A Baby’s “Cool” Battle with Brain Injury
Hadley Septembre’s first challenge coming into the world was umbilical cord prolapse, a childbirth complication in which the umbilical cord drops through the open cervix into the vaginal canal ahead of the baby. In such cases, the baby can press against the cord and block vital oxygen supply to the brain, a life-threatening condition called hypoxic ischemic encephalopathy, or HIE. Obstetricians at Anne Arundel Medical Center (AAMC) delivered Hadley via an emergency cesarean section and hoped for the best but—as Hadley was lifted motionless from her mother’s womb—feared the worst.
“When the doctor looked at her, he did not think she was alive,” says Wendy Septembre, Hadley’s mom.
But there were signs of life in the limp newborn; she had a strong pulse but was not breathing. Staff members were able to revive her after some time and get her to start breathing on her own for the first time ever. Doctors at AAMC knew Hadley needed high-level neonatal intensive care quickly and transferred her to the Johns Hopkins Neurosciences Intensive Care Nursery, a unit designed to treat newborns at high risk of brain injury. There neonatologists moved quickly to liberate Hadley’s brain from the ravages of HIE.
“We have a very short time in which we can help rescue the brain and stop the neuronal cell death that begins immediately and escalates rapidly,” explains neonatologist Frances Northington. “We have just minutes to hours to intervene.”
Northington and her team recommended therapeutic hypothermia, or brain cooling therapy, for Hadley. The once-novel treatment, under study at Johns Hopkins since 2000, is now becoming the standard of care for HIE.
How does it work?
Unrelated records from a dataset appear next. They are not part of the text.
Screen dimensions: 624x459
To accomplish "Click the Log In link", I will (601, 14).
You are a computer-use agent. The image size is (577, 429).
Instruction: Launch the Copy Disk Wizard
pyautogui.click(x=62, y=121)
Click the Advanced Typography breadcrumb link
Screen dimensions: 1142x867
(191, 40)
To cool the baby’s head without cooling off the body, which could result in other problems, Hadley would rest in a radiant warmer to keep her body temperature just slightly below normal as cool water was pumped into a cooling blanket.
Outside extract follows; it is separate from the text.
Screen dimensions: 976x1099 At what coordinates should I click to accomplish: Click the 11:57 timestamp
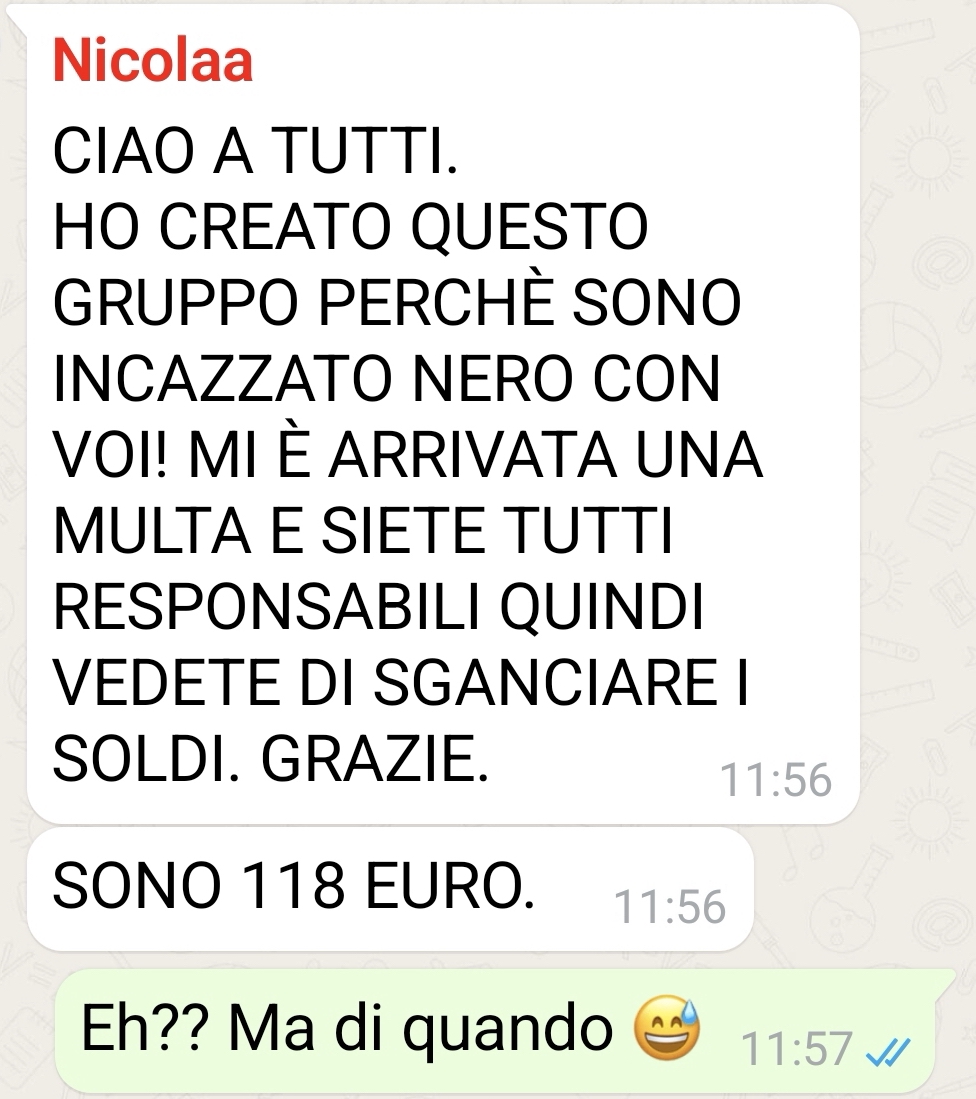(797, 1049)
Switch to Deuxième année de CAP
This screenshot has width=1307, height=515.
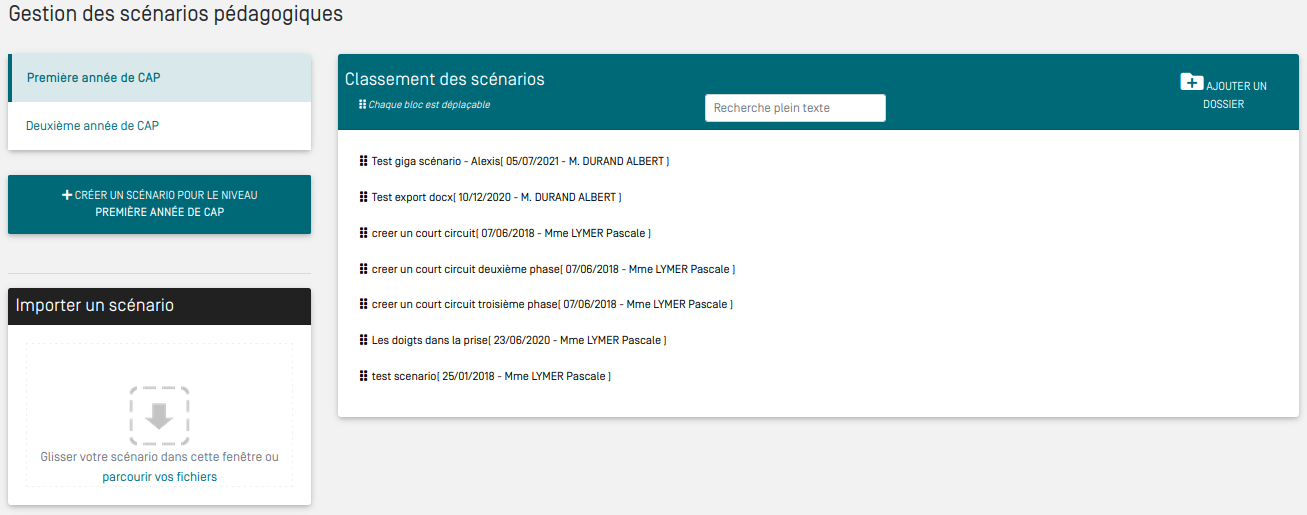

“We cool the baby to a temperature of 33.5 Celcius, or 92.3 degrees Fahrenheit, which is fairly cold,” says Northington. “It interrupts the injurious metabolic processes causing the neurons to die.”
The Septembres were stunned by Hadley’s condition but confident in the treatment. “They explained everything to me, and they were very positive and upbeat about the protocol,” says Sam Septembre.
After three days, Hadley’s body temperature was gradually raised to normal levels. During treatment, Hadley did experience a collapsed lung and pulmonary hypertension, but she recovered with no life-limiting, long-term effects.
“I would say to any parent in the beginning stages of this, you just have to have trust in the doctors and the protocol,” says Wendy Septembre.
Says NICU nurse Patrick McGrath: “I’ve seen miracles after miracles happen. I keep on seeing these babies come back and I’m always pleased.”